*WHAT YOU HAVE TO DO:* Reproduce verbatim the entries below, starting at the line that contains "346x260 pixels. How" and ending at the line that contains "click(126, 17)", with both lines included.

● ● ● ● ●

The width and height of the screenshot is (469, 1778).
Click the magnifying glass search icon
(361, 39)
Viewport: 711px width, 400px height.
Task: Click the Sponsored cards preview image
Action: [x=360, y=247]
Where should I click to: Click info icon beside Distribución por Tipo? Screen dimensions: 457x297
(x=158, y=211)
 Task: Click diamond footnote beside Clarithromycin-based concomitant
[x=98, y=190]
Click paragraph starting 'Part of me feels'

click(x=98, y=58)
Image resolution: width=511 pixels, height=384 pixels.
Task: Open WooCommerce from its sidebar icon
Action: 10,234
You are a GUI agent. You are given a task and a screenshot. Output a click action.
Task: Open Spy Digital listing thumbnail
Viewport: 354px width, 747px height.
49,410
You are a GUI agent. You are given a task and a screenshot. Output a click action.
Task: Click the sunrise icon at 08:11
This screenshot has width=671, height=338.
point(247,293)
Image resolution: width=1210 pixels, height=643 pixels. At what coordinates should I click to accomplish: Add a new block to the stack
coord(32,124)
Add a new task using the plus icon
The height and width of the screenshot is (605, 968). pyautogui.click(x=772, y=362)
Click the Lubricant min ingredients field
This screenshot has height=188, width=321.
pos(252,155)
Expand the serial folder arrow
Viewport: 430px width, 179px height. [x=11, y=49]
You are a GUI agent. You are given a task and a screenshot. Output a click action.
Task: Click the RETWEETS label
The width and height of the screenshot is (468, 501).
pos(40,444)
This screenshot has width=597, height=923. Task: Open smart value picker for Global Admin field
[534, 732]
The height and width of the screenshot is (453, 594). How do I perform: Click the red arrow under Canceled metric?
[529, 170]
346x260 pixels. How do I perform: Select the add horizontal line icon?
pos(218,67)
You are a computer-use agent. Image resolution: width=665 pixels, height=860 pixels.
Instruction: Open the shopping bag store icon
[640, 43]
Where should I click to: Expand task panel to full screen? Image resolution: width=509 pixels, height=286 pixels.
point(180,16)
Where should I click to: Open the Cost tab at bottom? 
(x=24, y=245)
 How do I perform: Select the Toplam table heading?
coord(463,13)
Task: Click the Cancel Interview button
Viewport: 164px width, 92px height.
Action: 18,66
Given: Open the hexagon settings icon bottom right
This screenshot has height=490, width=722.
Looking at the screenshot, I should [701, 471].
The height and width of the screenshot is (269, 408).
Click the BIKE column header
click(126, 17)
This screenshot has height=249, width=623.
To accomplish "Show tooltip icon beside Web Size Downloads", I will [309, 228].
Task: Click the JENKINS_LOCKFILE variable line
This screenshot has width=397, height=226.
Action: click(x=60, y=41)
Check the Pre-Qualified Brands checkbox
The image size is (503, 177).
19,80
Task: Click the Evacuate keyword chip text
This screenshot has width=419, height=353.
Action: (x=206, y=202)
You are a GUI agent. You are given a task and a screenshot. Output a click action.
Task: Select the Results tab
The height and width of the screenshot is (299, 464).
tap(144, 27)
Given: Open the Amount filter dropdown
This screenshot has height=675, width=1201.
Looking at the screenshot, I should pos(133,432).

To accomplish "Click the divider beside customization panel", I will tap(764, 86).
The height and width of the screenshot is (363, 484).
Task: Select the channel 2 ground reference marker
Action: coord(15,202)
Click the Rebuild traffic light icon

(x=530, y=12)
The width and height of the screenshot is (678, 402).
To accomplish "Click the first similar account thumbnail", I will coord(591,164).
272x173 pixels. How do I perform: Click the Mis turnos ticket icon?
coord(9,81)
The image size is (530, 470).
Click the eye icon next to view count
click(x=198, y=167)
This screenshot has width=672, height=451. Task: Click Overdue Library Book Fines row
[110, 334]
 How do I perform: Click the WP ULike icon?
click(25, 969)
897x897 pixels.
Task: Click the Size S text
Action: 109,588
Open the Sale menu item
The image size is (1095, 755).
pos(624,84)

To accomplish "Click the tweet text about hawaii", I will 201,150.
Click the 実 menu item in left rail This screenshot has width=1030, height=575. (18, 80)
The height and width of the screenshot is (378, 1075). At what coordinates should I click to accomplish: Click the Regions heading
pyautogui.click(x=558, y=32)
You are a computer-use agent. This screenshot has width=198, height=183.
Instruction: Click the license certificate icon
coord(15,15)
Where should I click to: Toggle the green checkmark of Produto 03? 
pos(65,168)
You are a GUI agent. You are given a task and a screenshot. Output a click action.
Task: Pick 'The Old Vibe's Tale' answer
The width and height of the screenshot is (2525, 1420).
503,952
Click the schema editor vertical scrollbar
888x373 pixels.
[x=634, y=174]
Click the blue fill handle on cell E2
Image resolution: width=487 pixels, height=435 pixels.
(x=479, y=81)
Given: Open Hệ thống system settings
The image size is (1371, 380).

● ● ● ● ●

*SOLUTION TO THE PROBLEM:*
346x260 pixels. How do I perform: Select the add horizontal line icon?
pos(218,67)
You are a computer-use agent. Image resolution: width=665 pixels, height=860 pixels.
Instruction: Open the shopping bag store icon
[640, 43]
Where should I click to: Expand task panel to full screen? Image resolution: width=509 pixels, height=286 pixels.
point(180,16)
Where should I click to: Open the Cost tab at bottom? 
(x=24, y=245)
 How do I perform: Select the Toplam table heading?
coord(463,13)
Task: Click the Cancel Interview button
Viewport: 164px width, 92px height.
Action: 18,66
Given: Open the hexagon settings icon bottom right
This screenshot has height=490, width=722.
Looking at the screenshot, I should [701, 471].
The height and width of the screenshot is (269, 408).
Click the BIKE column header
click(126, 17)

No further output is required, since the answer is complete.